## Exercise details
Find each line in the data below that contains the word "pixels", and copy those lines out in full.
---------- Entries shown ----------
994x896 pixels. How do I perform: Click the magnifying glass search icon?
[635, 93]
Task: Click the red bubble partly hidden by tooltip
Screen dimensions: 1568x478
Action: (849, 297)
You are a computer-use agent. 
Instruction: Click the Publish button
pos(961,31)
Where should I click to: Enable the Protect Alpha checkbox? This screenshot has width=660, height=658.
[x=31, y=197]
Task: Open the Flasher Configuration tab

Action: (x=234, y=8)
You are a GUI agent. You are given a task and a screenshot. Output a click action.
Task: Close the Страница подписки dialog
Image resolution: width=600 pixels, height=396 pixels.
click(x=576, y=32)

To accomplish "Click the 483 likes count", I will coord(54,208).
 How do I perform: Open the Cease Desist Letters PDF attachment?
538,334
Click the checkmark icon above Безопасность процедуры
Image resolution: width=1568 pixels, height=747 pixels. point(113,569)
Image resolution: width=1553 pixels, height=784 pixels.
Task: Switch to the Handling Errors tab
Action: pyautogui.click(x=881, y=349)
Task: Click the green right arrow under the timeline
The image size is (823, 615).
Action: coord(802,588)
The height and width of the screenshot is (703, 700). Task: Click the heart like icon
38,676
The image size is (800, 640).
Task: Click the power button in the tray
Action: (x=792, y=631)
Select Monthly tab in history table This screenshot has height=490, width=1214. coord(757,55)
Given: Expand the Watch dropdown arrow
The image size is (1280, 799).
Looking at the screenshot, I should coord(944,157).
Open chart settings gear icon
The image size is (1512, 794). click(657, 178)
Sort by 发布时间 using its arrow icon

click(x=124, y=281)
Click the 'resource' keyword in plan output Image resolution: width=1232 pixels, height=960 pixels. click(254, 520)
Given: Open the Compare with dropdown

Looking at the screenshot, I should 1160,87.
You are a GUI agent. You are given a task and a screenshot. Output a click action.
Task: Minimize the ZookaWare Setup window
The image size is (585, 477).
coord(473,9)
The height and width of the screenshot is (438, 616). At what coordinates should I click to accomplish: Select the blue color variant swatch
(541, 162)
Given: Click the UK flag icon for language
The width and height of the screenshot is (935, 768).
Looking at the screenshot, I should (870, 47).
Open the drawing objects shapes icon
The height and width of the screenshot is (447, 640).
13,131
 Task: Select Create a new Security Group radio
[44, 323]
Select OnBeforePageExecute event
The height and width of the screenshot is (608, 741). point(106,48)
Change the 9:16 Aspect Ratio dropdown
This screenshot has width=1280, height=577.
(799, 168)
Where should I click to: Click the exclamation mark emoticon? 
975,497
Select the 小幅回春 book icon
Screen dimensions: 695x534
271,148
----------
## Final result
994x896 pixels. How do I perform: Click the magnifying glass search icon?
Image resolution: width=600 pixels, height=396 pixels.
Image resolution: width=1568 pixels, height=747 pixels. point(113,569)
Image resolution: width=1553 pixels, height=784 pixels.
Click the 'resource' keyword in plan output Image resolution: width=1232 pixels, height=960 pixels. click(254, 520)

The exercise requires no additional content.